Figure 1. Simple, single-material body mesh. Curvature of surfaces necessitates
tetrahedral elements, initially creating concern for stability in transient case
Figure 2. Accurate results in a bounded heat-transfer problem, using the above mesh
Simplified Artery Wall Transport
Figure 3. ¾ symmetry artery wall showing orthotropic diffusivity
Another simple verification case was a ¾ symmetry model of an artery wall, with drug 'sources' applied as
if by stent coating. Results of this simple case indicate that SOLID 70 elements can effectively capture the
heterogeneity of final drug concentration due to anisotropic transport properties (see fig. 3) as observed in
smooth muscle tissue, like artery walls; As seen below, concentration contours begin with a nonuniform
distribution on the inner surface of the artery but are seen to merge and become a uniform radial gradient,
due to the larger D θ and DZ as compared with DR.
Body with Circulatory System Model
The FLUID 116 elements explained above were added to the existing bulk soft tissue model. As these are
line elements, this required the addition of small volumes within the existing solids. In this way, the lines to
be meshed were part of the boundary of the solid that makes up the soft tissue model, ensuring
‘temperature’ communication between the two element types. A further advantage of this approach is that it
does not require complex operations like multiple steps, contact elements, or convection surface elements.
As seen in the iso-surface contour plots (Fig. 4, 5) below, the addition of the circulatory system has
numerous advantages over the extremely coarse, single-material model used in the initial heat conduction
problem. Concentration gradients can now be seen moving to and around the heart. As the model increases
in complexity, capillary beds will be included, further taking advantage of the flexibility of this element
type, and providing an accurate picture of redistribution by the body’s active transport mechanism.

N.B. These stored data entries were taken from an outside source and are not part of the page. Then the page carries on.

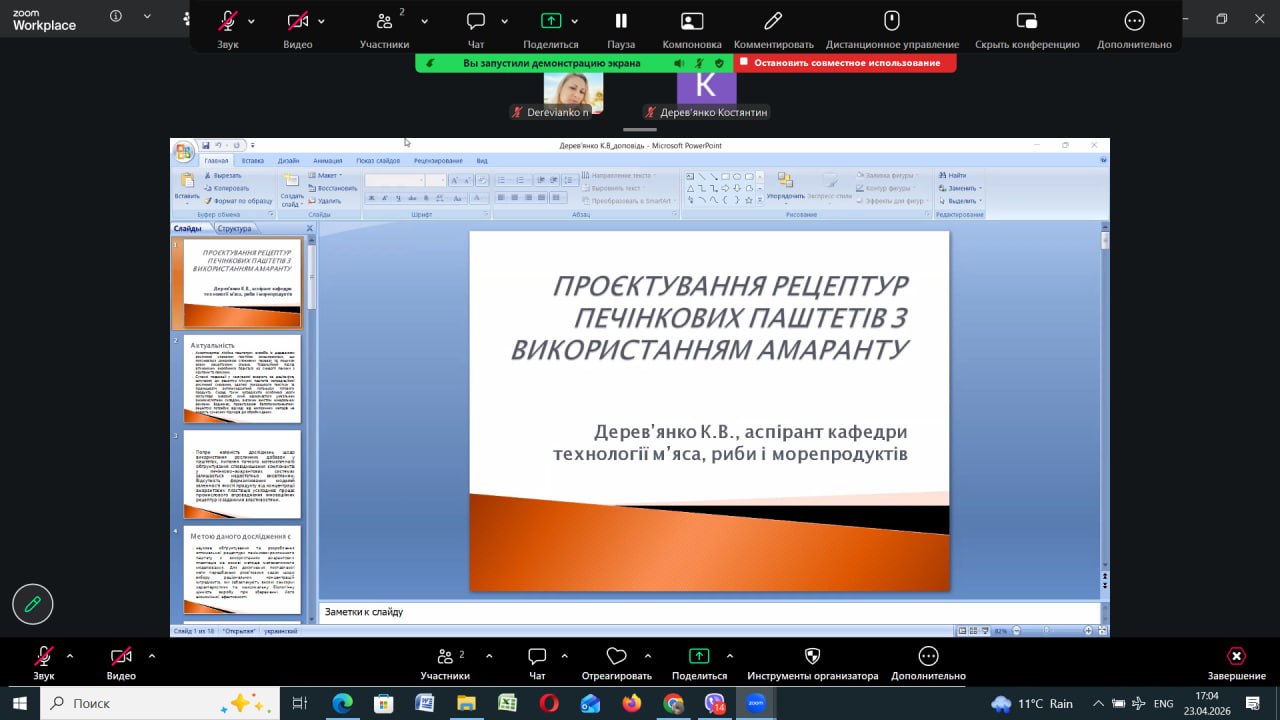The image size is (1280, 720).
Task: Open Дистанционное управление remote control
Action: (892, 21)
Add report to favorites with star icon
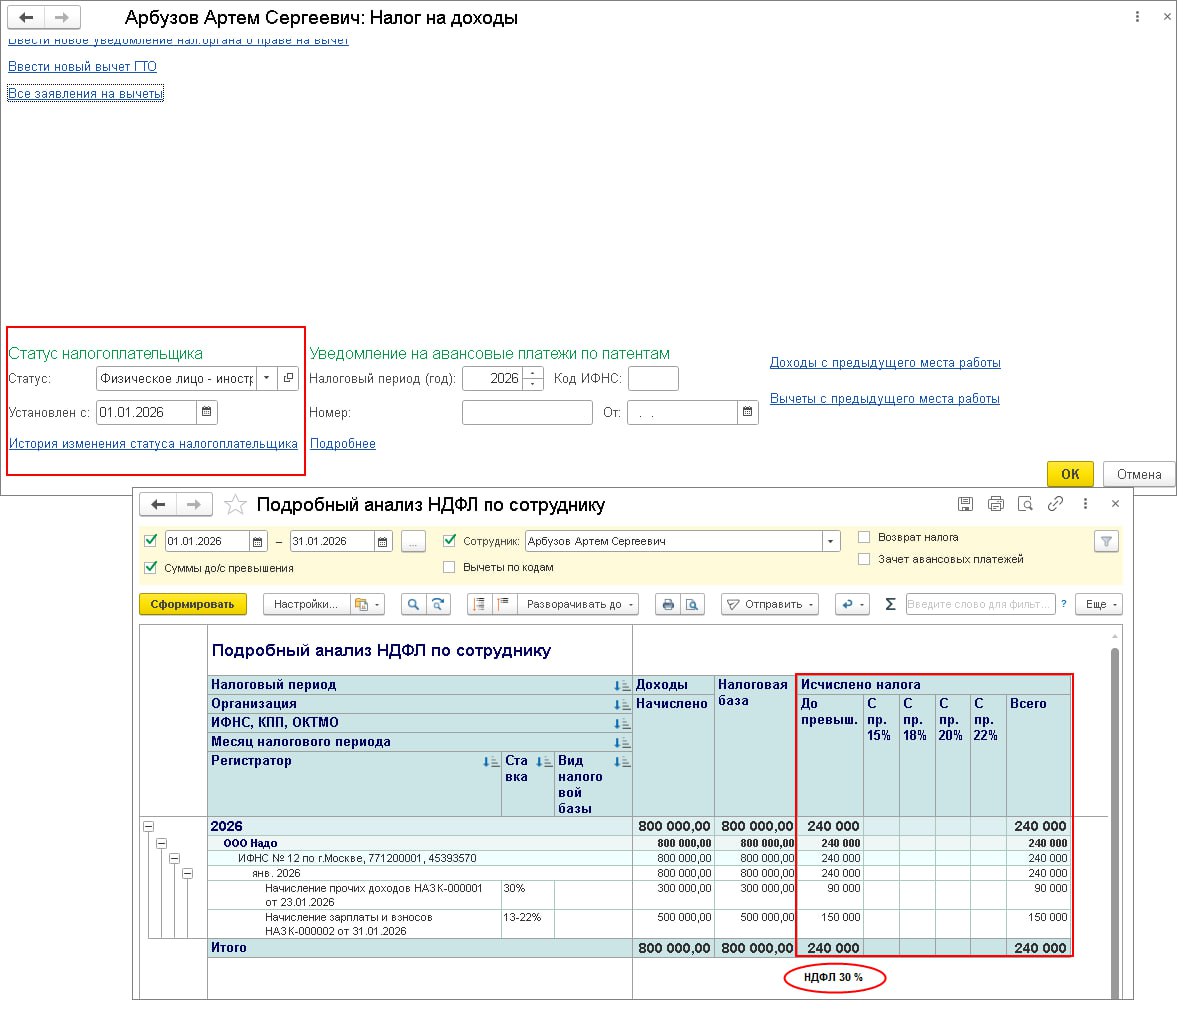Image resolution: width=1183 pixels, height=1010 pixels. (235, 505)
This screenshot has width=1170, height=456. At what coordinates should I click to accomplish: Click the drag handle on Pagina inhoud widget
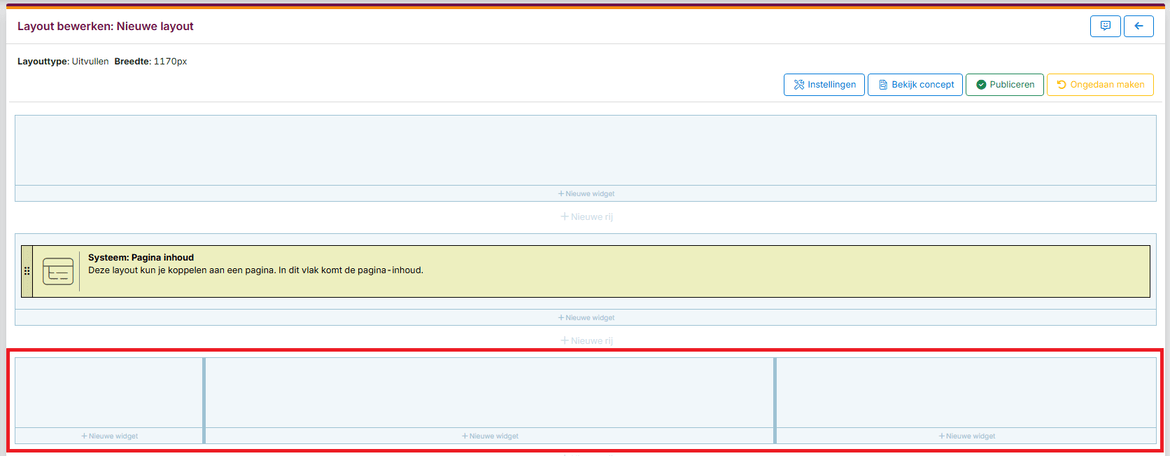point(27,271)
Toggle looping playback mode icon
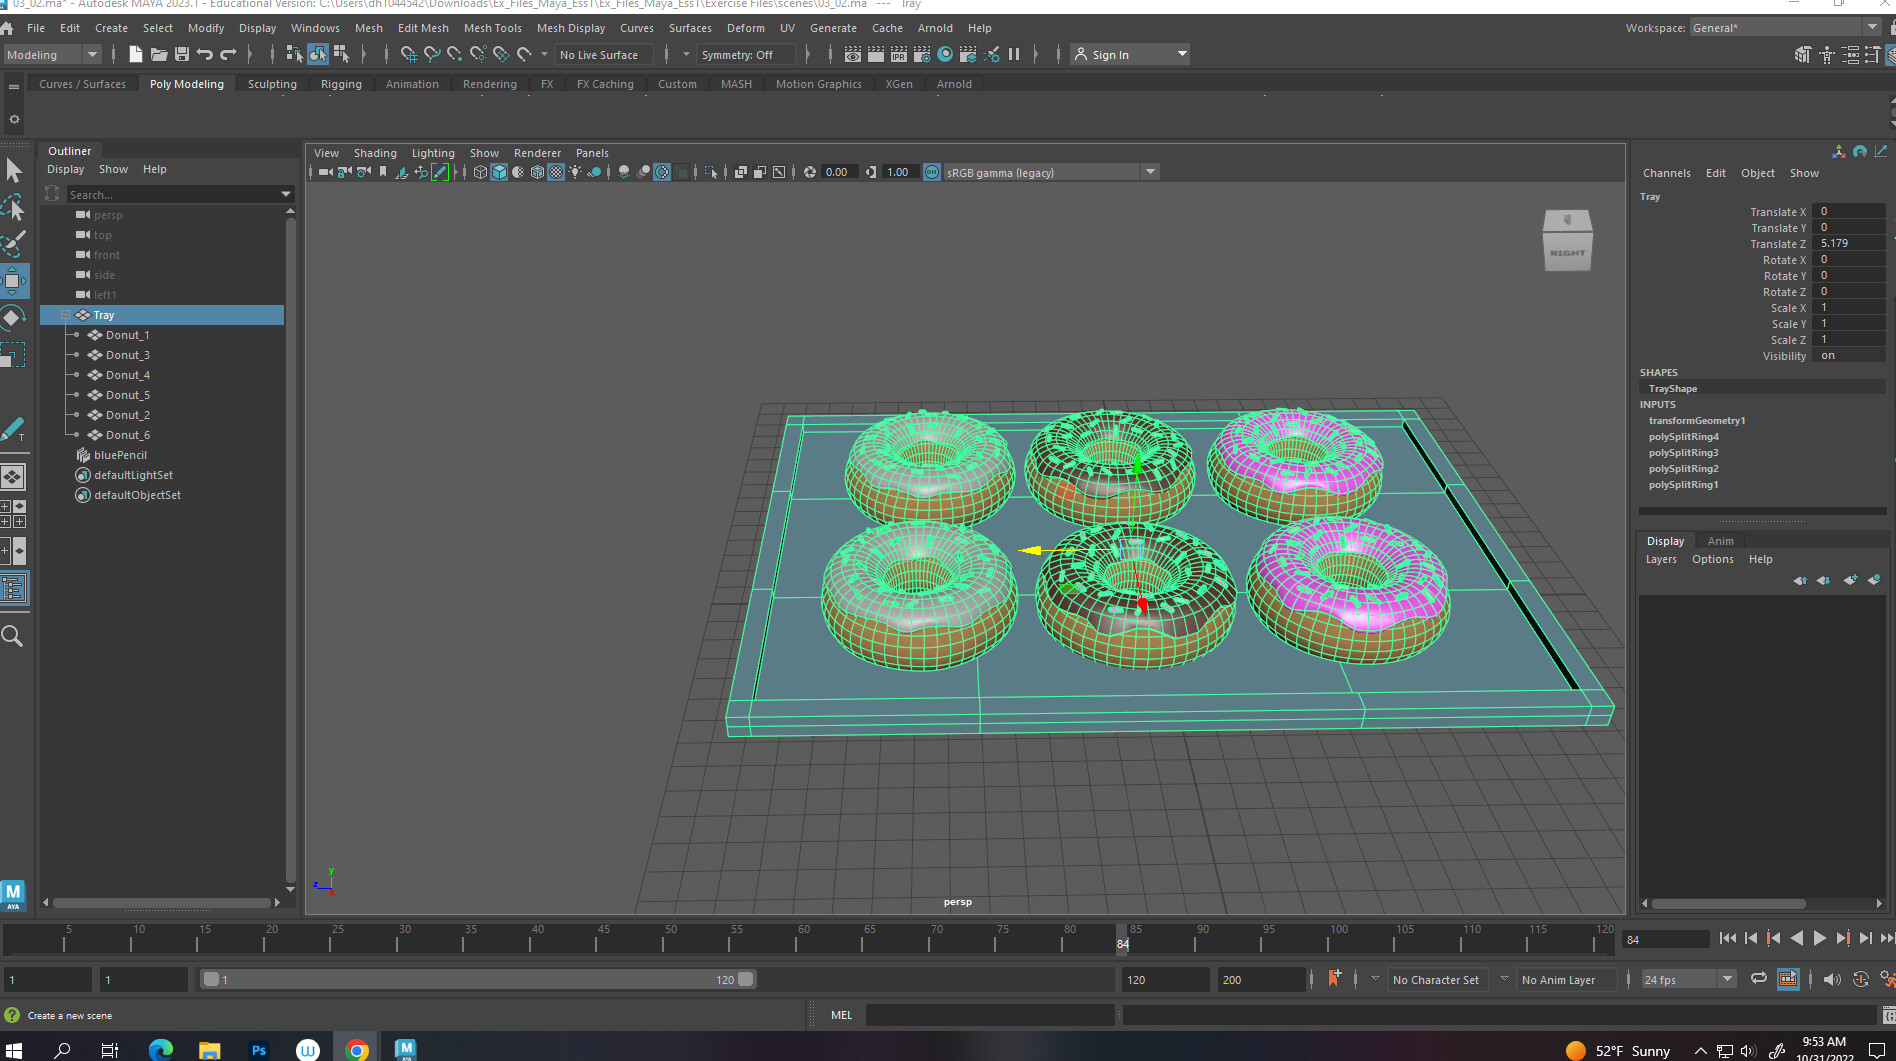Viewport: 1896px width, 1061px height. pos(1758,979)
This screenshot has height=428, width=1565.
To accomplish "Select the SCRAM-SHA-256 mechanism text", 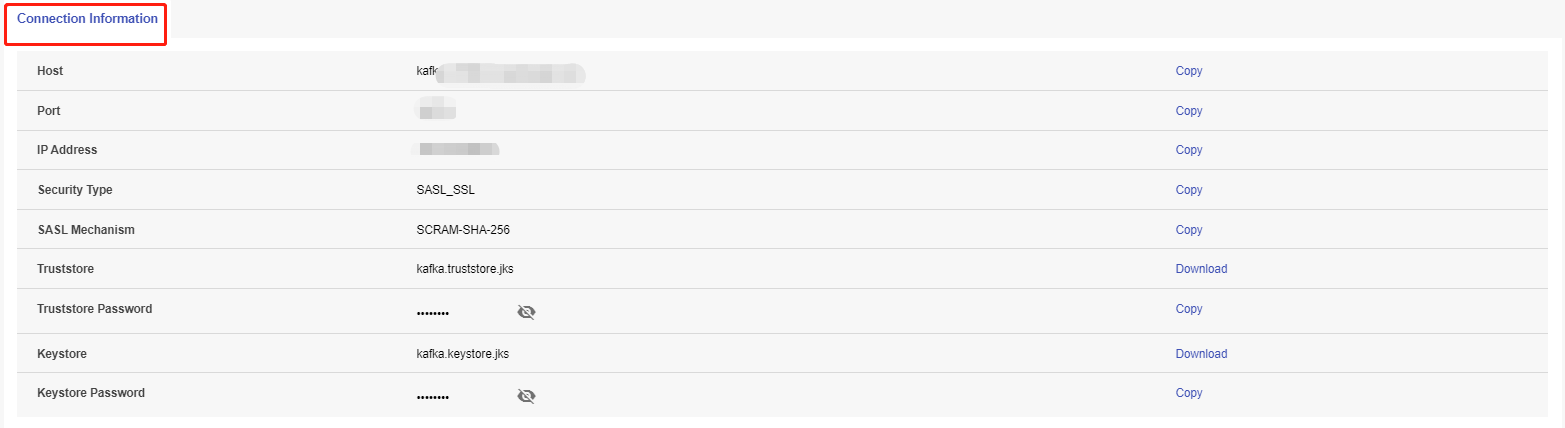I will [463, 230].
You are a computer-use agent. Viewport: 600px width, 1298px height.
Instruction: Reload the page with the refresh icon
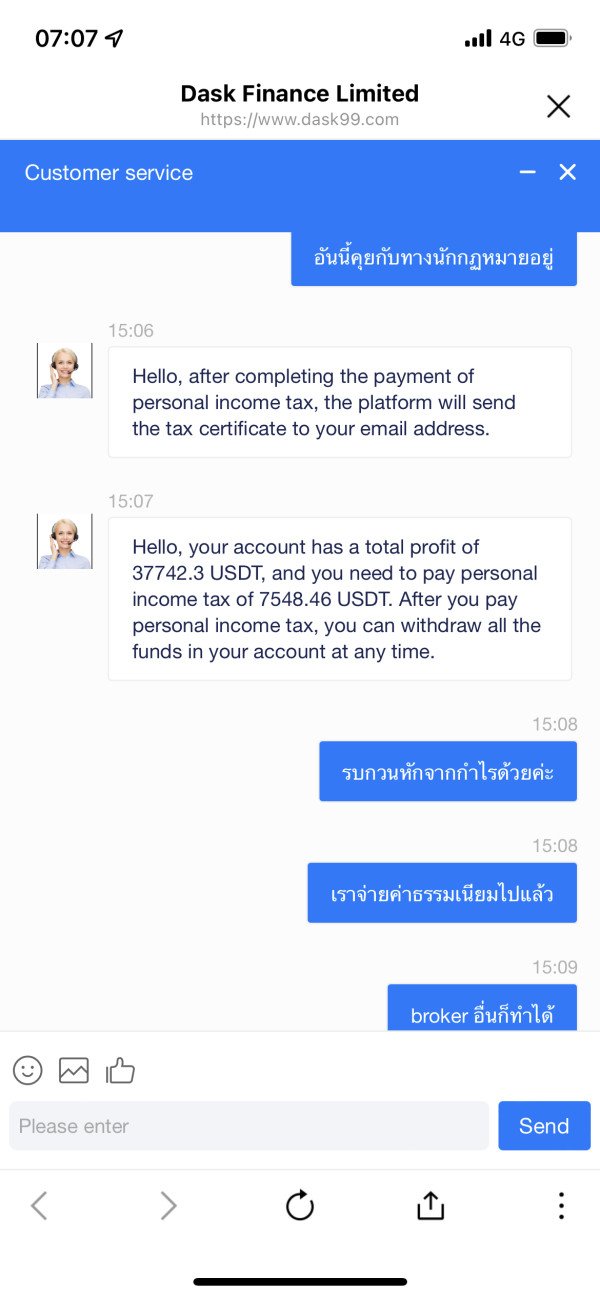300,1206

Figure 4. Mesh including FLUID 116 line elements and initial results. In early load step the
concentration contours show effect of circulatory system especially at heart
Figure 5. Closer image, later load time. Shows concentration gradients dissipating through
tissues near point of delivery but gathered at the ‘heart’, to be re-distributed by the
bloodstream
Stent Case Verification
One other verification case that represents the flexibility of these tools with regard to biomedical /
biotechnology problems is the following- A simplified stent case, where first, ANSYS is used to solve the
structural problem of the expansion of the stent into the artery wall by angioplasty balloon, and then the
subsequent drug transport problem. This stent case represents a 'reality check', demonstrating that the
element formulation presented here can solve a more traditional problem than the proposed large-scale
approach.
A stent is expanded into the artery wall by a uniform fixed displacement, which is reasonably accurate
given that angioplasty balloons are 'inflated' with saline water solution, and have fairly rigid walls. This
displacement forces the stent into the artery walls and stretches the artery walls somewhat. At this point, the
structural model has been solved; Many FEA tools also have the capability to display additional
information like exact penetration depth at points of contact and contact pressure. As an example of the
utility of this information, significant contact pressure may warrant modifications to the problem, such as
creation of a localized increased convection condition due to the pressure on the drug coating layer from
the stent strut, or modification of transport properties of the artery wall in regions of high distention.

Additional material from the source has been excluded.